Боль была рваной. Она отступала, позволяя почти выскользнуть из кровавого тумана, глотнуть воды, которую подносили к губам, осознать себя. То вдруг накатывала душной волной, из-под которой Янгхаар безуспешно пытался выбраться. Порой он вовсе проваливался в забытье, и тогда Великий Полоз нежно сжимал его в своих объятьях. Живая колыбель змеиного тела дарила прохладу и ощущение надежности. Янгхаар трогал крупные ромбовидные чешуйки, радуясь тому, что все на месте.
Ни одной не достанется Ерхо Ину.
Иногда Полоз отпускал его в тот, почти полустертый сон, где Янгар был счастлив. И он вытягивался на росистой траве, запрокидывал голову, любуясь небом. А кто-то близкий и родной расчесывал волосы.
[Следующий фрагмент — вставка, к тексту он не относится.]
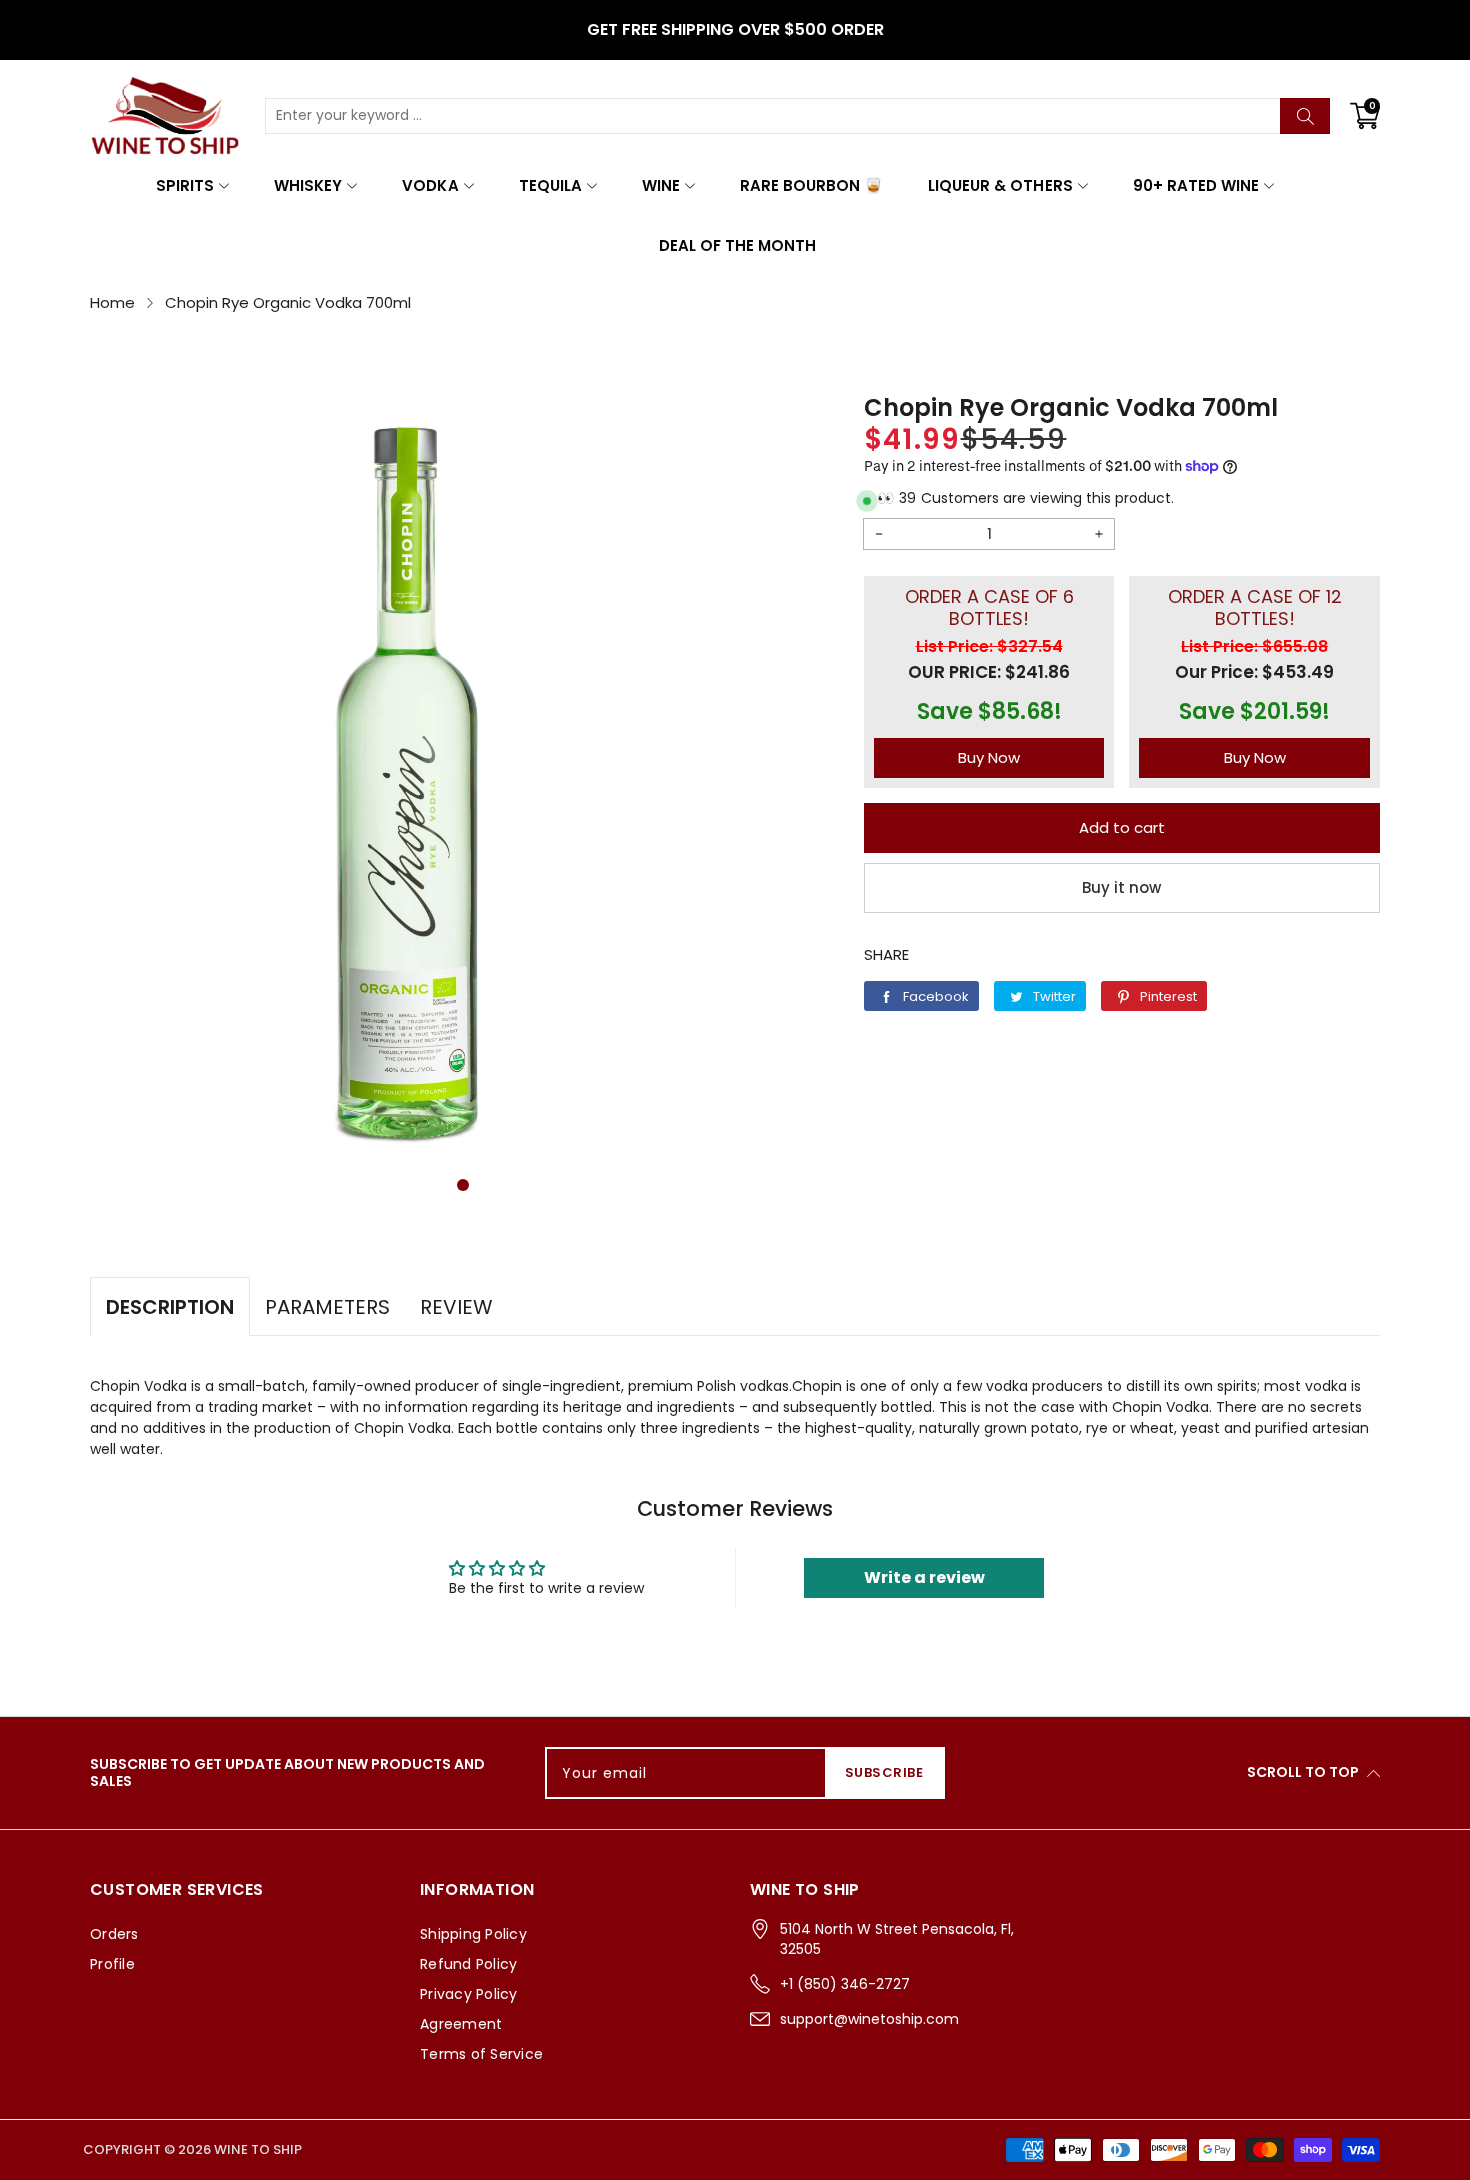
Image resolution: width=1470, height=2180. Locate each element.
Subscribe (884, 1772)
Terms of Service (481, 2054)
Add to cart (1122, 827)
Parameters (327, 1307)
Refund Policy (468, 1964)
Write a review (924, 1577)
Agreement (461, 2024)
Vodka (430, 185)
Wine (661, 185)
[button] (463, 1185)
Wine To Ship (258, 2149)
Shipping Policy (473, 1934)
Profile (112, 1964)
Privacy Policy (469, 1994)
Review (456, 1307)
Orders (114, 1934)
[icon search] (1305, 116)
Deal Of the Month (737, 245)
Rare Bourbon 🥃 (811, 185)
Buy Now (989, 757)
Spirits (185, 185)
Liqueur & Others (1000, 185)
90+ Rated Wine (1196, 185)
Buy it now (1121, 887)
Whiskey (308, 185)
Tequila (550, 185)
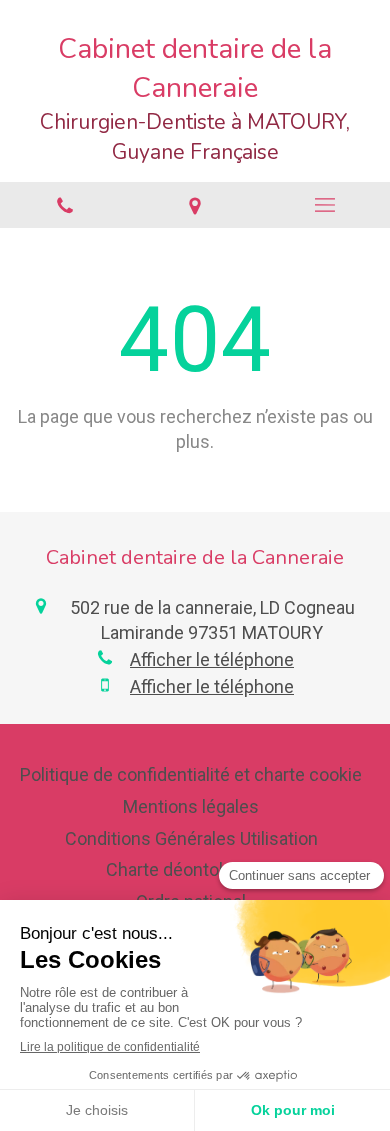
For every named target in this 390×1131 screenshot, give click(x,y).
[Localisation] (195, 205)
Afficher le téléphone (212, 659)
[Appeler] (65, 205)
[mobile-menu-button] (325, 205)
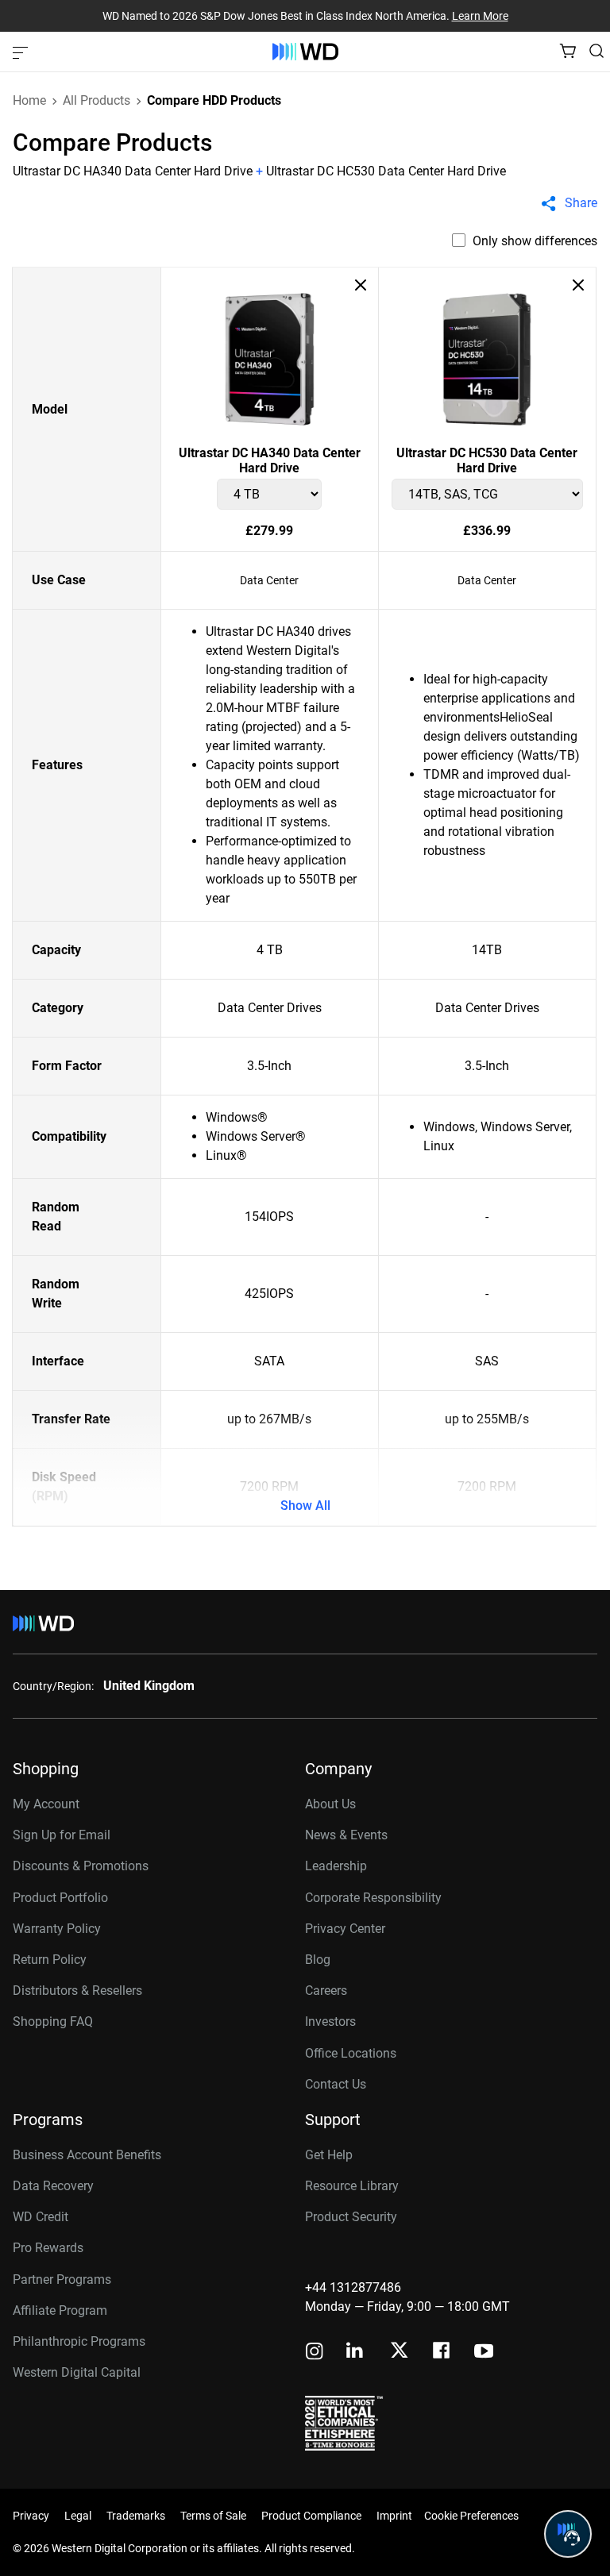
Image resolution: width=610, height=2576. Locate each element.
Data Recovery (53, 2185)
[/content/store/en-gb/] (305, 52)
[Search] (596, 51)
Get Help (329, 2154)
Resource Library (352, 2185)
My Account (46, 1804)
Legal (77, 2515)
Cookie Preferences (471, 2515)
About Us (330, 1804)
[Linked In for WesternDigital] (355, 2352)
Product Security (351, 2216)
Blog (317, 1959)
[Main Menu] (22, 51)
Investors (330, 2021)
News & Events (346, 1834)
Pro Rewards (48, 2247)
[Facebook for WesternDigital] (442, 2352)
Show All (305, 1505)
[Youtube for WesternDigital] (483, 2352)
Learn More (480, 16)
— В них столько дыма, — жаловалась женщина с руками, покрытыми золотой чешуей.
— Выветрится, — Янгар ловил эти руки, а они не давались.
И лишь пальцы касались его губ, стирая корку сукровицы.
— Не спеши… еще срок не вышел, — просила она.
Его маленькая медведица?
Почему она не желает показаться?
— Видишь? — возражал Янгар, снимая с груди зеленый камень на веревочке. Он подносил его к глазу, а второй прищуривал, и голову задирал, до боли в шее. Дыра в камне ловила солнце. И сам он наполнялся ярким, горячим светом. — Теперь лето со мной.
— Глупый…
Ее смех звучал в ушах, даже когда забытье отпускало. Тогда Янгар вываливался в душный смрад подвала. Он наново ощущал изодранное тело, стискивал зубы, сдерживал стон и заставлял себя улыбаться.
Тридуба это злило.
— Где? — вопрос всегда один и тот же.
— Не… не… з-снаю, — его собственная речь становится похожей на змеиное шипение. Язык сухой, распухший, царапает изодранное нёбо.
И в кровавом тумане плавится разум.
Вот Ерхо Ину с любимой плетью, которая порой сменяется каленым железом. Над жаровней воздух дрожит, наверняка, ему тоже больно.
— Где?
Железо прижимается к коже, дарит огненную злую ласку.
— Где?
— Н-не…
Ожоги расползаются, скрывая шрамы. И поверх них танцует нож.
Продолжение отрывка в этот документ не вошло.